Start of DOCUMENT EXTRACT
Background: Most Danish children and adolescents with T1D do not achieve their metabolic target and are at increased risk of developing long-term diabetic complications, reducing their life expectancy and increase their morbidity rate. Hence, improved metabolic control, a better understanding of what optimal metabolic control means, combined with detailed monitoring of the first markers of long-term complications and their reversibility or lack thereof are needed.
Methods: A prospectivel study of 400 children, aged 6-18 years old, with T1D>12 months. Early markers of long-term diabetic complications will be investigated as arterial stiffness, nerve dysfunction and nephropathy. Data on T1D onset, duration, treatment modality, self-monitoring-blood-glucose profiles, growth, weight, and pubertal status will be collected.
Blood sampling will include routine tests and markers of glucose, lipid, bone, and gastrointestinal metabolism. DXA-scan, Fibroscan, bone-age, eye-examination and physical activity will be measured. Data on retrospective glucose- and lipid-profiles will be collected. The children will be offered a followup every 5 years for the next two decades.
Perspectives: This study provides novel insight into the frequency of early markers of long-term diabetic complications and its association to the interplay of the pancreas, adipose, gastrointestinal and bone metabolic axis. Which can assist in identifying subgroups of children and adolescents requiring earlier in-depth screening for early markers of long-term diabetic complications, for putative interventions for prevention, hence reducing morbidity and mortality in T1D.
Full description
The project is designed as a cross-sectional cohort study. The study consists of a one-day visit where 400 children and adolescents with T1D will be thoroughly examined after an overnight fast.
The following examinations are parof this study:
Blood sampling
Medical history/journals Diabetes duration, treatment modality, insulin dosage, previous medication, episodes of diabetic ketoacidosis and hypoglycemia.
All earlier blood samples on: Hba1c, HDL, LDL, cholesterol. All earlier blood pressure, heart rate, weight, height, abdominal and hip circumference. Diabetic complication status: nephropathy, retinopathy, neuropathy or vascular complications. Data on current and prior asthma, atopy and eczema will be collected. Family history of type 2 diabetes, cardiovascular disease, asthma and atopy will be collected.
Insulin sensitivity Calculated using a validated score based upon Hba1c, waist circumference, fasting glucose and fasting insulin.
Participants will be recruited from the Paediatric Diabetes outpatient clinic at Steno Diabetes Center Copenhagen (SDCC) and Steno diabetes Center Sjælland (SDCS). All examinations and tests will be performed at SDCC. All children aged 6-18 years, with T1D for more than 12 months will be offered to participate. With a total of 950 T1D children/adolescent followed yearly at SDCC and 450 at SDCS the planned number of participants is realistic.
End of DOCUMENT EXTRACT
Start of DATASET EXCERPTS
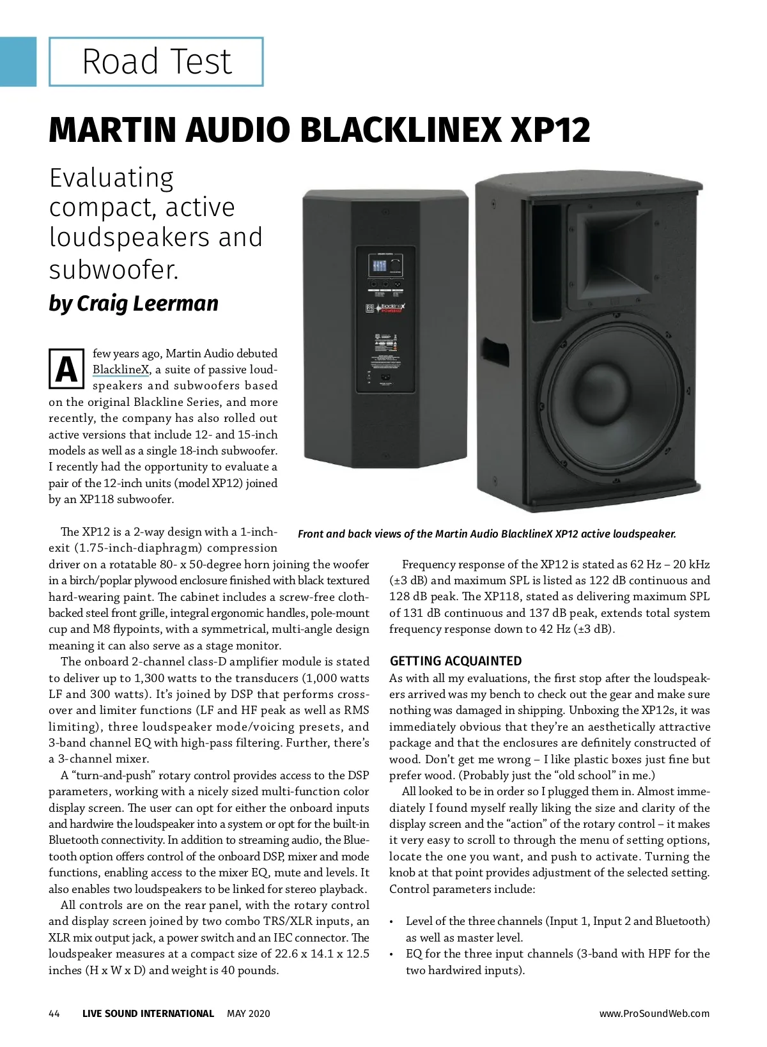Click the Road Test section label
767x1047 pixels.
pyautogui.click(x=157, y=62)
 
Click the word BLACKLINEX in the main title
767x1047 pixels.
pyautogui.click(x=400, y=130)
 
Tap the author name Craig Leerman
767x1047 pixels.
pyautogui.click(x=148, y=303)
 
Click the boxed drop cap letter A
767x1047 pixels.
pyautogui.click(x=66, y=369)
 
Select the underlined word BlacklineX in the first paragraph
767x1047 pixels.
pyautogui.click(x=121, y=369)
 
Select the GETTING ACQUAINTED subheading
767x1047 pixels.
pyautogui.click(x=456, y=661)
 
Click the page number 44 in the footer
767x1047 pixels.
pyautogui.click(x=54, y=1014)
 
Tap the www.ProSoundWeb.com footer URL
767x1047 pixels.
pyautogui.click(x=654, y=1014)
End of DATASET EXCERPTS
**THE PROBLEM**
Decide whether each statement agrees with the study description, answering yes or no and quoting the words that settle it.
1. All examinations and tests will be carried out at Steno Diabetes Center Sjælland.
2. Participants will be examined after an overnight fast.
3. The children will be offered a follow-up every 5 years.
The lines are separate material, unrelated to the study description.

**WRITTEN RESPONSE**
1. No: "All examinations and tests will be performed at SDCC."
2. Yes: "will be thoroughly examined after an overnight fast"
3. Yes: "The children will be offered a followup every 5 years for the next two decades."